Part of me detests sentimental, ooey-gooey crap. And part of me is, I'll admit it, something of a nostalgic. I know I have said it before, but I'll say it again: I keep every note that people write to me. Also every birthday card. I still have a glittery star from a high school dance . . . at the end of the dance, my date had pulled it down from the ceiling and delivered it with the corny line, "So you can always remember the night we danced in the stars."

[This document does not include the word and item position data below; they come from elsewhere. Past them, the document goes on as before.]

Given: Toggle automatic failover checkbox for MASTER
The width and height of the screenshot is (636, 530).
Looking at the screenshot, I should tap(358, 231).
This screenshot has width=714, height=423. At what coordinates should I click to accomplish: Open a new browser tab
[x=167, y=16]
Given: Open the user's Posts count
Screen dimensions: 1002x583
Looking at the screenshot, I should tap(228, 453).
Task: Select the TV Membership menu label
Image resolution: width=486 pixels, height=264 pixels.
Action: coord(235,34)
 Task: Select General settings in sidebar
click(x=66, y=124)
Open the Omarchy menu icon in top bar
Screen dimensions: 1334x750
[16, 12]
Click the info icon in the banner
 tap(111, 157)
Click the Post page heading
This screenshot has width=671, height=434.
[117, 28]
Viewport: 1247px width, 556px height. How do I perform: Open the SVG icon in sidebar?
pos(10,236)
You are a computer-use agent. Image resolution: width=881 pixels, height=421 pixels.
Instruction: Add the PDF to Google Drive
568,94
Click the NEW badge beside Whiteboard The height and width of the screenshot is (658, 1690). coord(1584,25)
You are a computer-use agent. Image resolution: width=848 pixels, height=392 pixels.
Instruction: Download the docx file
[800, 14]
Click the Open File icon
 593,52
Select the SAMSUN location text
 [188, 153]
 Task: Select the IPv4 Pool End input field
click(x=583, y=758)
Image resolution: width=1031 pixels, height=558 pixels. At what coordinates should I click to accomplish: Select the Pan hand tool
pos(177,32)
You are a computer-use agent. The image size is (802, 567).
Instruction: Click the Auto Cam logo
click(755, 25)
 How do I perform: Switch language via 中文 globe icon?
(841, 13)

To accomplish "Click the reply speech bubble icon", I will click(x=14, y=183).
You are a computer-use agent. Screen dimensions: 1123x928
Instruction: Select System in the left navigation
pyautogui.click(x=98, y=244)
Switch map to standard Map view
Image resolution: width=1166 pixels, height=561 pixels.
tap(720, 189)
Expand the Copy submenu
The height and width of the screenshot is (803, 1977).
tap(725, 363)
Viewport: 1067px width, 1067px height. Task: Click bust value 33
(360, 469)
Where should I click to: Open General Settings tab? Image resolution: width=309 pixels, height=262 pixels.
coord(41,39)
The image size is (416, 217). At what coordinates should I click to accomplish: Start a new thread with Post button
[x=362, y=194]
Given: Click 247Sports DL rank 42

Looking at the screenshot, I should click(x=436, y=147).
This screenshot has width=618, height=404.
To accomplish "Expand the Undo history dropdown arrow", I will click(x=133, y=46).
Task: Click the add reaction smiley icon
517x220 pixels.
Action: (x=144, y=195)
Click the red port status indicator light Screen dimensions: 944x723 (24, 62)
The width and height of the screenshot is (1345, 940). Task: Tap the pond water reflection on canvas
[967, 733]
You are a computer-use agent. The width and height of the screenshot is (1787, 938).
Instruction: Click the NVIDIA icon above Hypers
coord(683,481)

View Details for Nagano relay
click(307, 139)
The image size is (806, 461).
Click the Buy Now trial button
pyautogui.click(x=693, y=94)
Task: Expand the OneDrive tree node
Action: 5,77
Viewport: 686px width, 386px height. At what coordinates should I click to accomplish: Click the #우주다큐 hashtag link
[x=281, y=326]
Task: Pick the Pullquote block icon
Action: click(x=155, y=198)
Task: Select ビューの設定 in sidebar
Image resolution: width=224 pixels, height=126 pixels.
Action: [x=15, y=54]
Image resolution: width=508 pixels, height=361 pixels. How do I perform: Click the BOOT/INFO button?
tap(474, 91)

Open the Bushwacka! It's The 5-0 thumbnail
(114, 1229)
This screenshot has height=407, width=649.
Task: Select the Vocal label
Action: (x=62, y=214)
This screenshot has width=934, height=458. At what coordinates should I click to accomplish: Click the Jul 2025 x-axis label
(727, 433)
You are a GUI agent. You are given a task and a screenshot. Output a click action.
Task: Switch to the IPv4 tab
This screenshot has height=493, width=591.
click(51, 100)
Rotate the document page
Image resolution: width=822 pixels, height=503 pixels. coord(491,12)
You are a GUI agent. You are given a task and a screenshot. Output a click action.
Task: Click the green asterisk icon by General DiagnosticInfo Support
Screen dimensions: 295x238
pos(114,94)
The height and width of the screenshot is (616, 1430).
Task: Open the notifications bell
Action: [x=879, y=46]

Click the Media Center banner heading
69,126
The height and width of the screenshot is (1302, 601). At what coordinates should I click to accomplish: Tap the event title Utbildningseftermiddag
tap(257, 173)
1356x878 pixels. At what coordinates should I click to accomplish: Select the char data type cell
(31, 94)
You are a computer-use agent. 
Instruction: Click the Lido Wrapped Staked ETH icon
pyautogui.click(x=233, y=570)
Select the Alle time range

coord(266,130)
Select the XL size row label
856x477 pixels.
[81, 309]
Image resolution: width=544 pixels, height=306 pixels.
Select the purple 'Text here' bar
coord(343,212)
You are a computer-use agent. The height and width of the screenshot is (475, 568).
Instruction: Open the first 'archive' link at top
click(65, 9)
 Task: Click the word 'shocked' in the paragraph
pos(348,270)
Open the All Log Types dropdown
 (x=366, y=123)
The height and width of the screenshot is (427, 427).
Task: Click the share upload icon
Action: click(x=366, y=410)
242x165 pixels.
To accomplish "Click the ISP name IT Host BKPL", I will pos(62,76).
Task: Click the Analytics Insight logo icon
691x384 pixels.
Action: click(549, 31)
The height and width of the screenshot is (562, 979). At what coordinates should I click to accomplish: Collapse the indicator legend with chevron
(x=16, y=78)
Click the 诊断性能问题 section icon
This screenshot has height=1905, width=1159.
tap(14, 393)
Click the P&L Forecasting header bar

It took me years to throw away the program from the first touring Broadway show I ever saw at The Capitol. (The King and I.) Sometimes, when I go home, I pull down the family photo albums and peruse them for hours--sometimes seeing glimpses of my now-self in my past-self, sometimes wondering how the little girl with the pigtails and the silly cheesy grin became the sarcastic academic with the messy bun and--well, let's be honest--the same silly cheesy grin.

Sometimes I try to trace my history through the pictures, wondering what sort of story any outsider would be able to construct if I lined up the photos in chronological order. (I confess: sometimes I look at those pictures and think, "I was a cute kid. What on earth happened when I grew up a little?")

The more nostalgic I find myself, the more the memories reaffirm this to me: People have known me, and people have loved me despite knowing me.

That's a sentiment I can live with.

This post is part of the Blue-Beta Blog Coordination, a continuing series of content coordinated by theme or motif with posts from Confuzzled of I Keep Wondering, Gromit of The Dancing Newt, Redoubt of Redoubt Redux, Third Mango of Funkadelic Freestylings of Another Sort, Yarjka of Sour Mayonnaise, and Xanthippe of Let’s Save Our Hallmark Moment. This week's theme: 'Sentiments'.

Sunday, March 1, 2009

Time Goes By . . . Sometimes More Quickly Than I'd Like

I'm not exactly sure how it happened, but my February disappeared. I blinked my eyes and it was gone. The worst thing, though, is the amnesia: I'm not exactly sure what I did during those 28 days. Sure, I have a whiteboard calendar and up until yesterday, it had all sorts of assignments and projects and to-dos written on it. But I'm not sure I did any of them.

When time moves this fast, I always think that this must be what they mean when they talk about "life passing you by." Except that I was in my life. I can tell you that I bought my sister birthday presents for her Valentine's Day birthday (which I still haven't yet given her . . . we're celebrating her birthday and my birthday on the same day--a month to the day after hers, five days after mine). I can tell you that on the 21st, I acted like the bossy britches that I am in not letting my roommate help with anything remotely related to her birthday party that night. And since Sunday was actually her birthday, I didn't let her make dinner. Although I did let her help--just a little--with the cheesecake.

My grandpa called me to wish me a very happy birthday on President's Day. I remember that, too. I found it funny, but also sad--my birthday is in March. As the years pass, he gets more and more absent-minded and on days like that, I find myself torn between laughing and crying. Especially because he was so convinced that my birthday always fell on President's Day . . . I didn't have the heart to point out that President's Day isn't the same calendar date every year.

So I suppose it's fair to say that time did not pass me by. I remember parts of February. But I've forgotten more than I remember; life is such a fleeting thing.

It may be a good thing that I don't remember some of those days: that the petty dramas have fallen away and that the days I felt I couldn't keep my head above water have slipped into oblivion. I'd much rather remember the days that made me smile, anyway.

My dad has a scripture taped next to his computer at home--Psalms 118:25. "This is the day which the Lord hath made; we will rejoice and be glad in it." It's his reminder that the Lord has given him that particular day, but his attitude is up to him.

I don't think it's always possible to rejoice in the happenings of all of our days. I've had days I gladly look forward to forgetting: but I think, perhaps, the key is to be glad of having time. Of having days. Even bad ones.

My worst days have taught me some of my best lessons.